### Excerto
************

Pedro Marques Lopes
– Diário de Notícias, opinião
1. Há vozes
importantes e sérias na maioria que vociferam agora contra a troika e o
memorando. Não vale a pena falar dos que defendem o memorando como o atacariam
se fossem essas as ordens dadas pelo chefe. Nem os que sem um pingo de vergonha
o negociaram, escreveram o programa de governo e agora fingem não ter nada a
ver com o assunto. Nem os que diriam o que quer que fosse por motivos meramente
venais. Nem os que ontem se lembraram de frentes comuns contra a troika e que
morreriam pela social-democracia em véspera de eleições autárquicas. E nem
pensar em lembrar as palavras de Gaspar sobre o memorando e a sua recente
afirmação sobre a sua deficiente negociação. Nenhum desses merece qualquer tipo
de análise, uns por manifesta irrelevância, outros para não prejudicar o nosso
sistema nervoso.
Interessa pensar em
gente que contará para o futuro do PSD e do CDS, que tem apoiado o Governo e
que tem vindo a deixar cada vez mais claro o seu desagrado com o actual estado
de coisas. Miguel Frasquilho e João Almeida são dois bons exemplos.
O que estes e
outros dirigentes do PSD e do CDS parecem esquecer é que Governo, troika,
memorando e suas revisões são indissociáveis. Criticar a troika ou pedir uma
mudança de atitude dos credores, como fez Miguel Frasquilho, é criticar
violentamente o Governo e exigir uma mudança, que nunca acontecerá, na atitude
do Governo.
Quantas vezes será
preciso lembrar as palavras de Passos Coelho dizendo que o programa do Governo
e do PSD era o memorando da troika? Quantas vezes será preciso recordar que era
preciso ir além da troika? Mas não é preciso ir muito atrás no tempo. No
momento em que a própria troika já percebeu que o plano não está a resultar e
que, sem um pingo de respeito pelas vidas que destruiu, pelas empresas que
faliu e pelo desespero que semeou, exibe publicamente o triste espectáculo do
passa-culpas entre os seus membros, Gaspar diz no Parlamento que "não é
verdade que o programa esteja a falhar" e que alguns dos problemas na
actual execução orçamental se devem às más condições atmosféricas do primeiro
trimestre do ano.

************

### Tarefas do exercício
• a. Reproduza palavra por palavra o trecho do excerto que vai de "Interessa pensar em" até "dois bons exemplos.", inclusive.
• b. Responda, com base no excerto, a estas perguntas:
(i) Que dois nomes são dados como bons exemplos de gente que contará para o futuro do PSD e do CDS?
(ii) O que disse Passos Coelho que era o programa do Governo e do PSD?
(iii) A que atribui Gaspar alguns dos problemas na actual execução orçamental?
A listagem não tem qualquer relação com o excerto.

### Material fornecido
************

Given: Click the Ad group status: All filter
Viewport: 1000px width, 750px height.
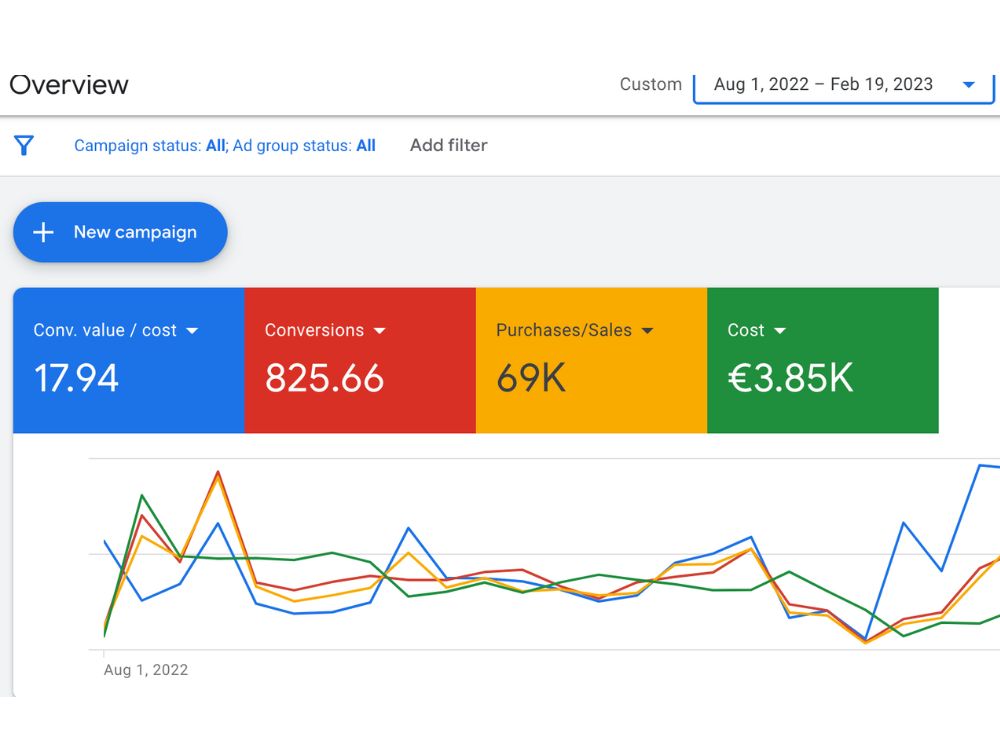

************

### Respostas do exercício
• a.
Interessa pensar em
gente que contará para o futuro do PSD e do CDS, que tem apoiado o Governo e
que tem vindo a deixar cada vez mais claro o seu desagrado com o actual estado
de coisas. Miguel Frasquilho e João Almeida são dois bons exemplos.

• b.
(i) Miguel Frasquilho e João Almeida.
(ii) O memorando da troika.
(iii) Às más condições atmosféricas do primeiro trimestre do ano.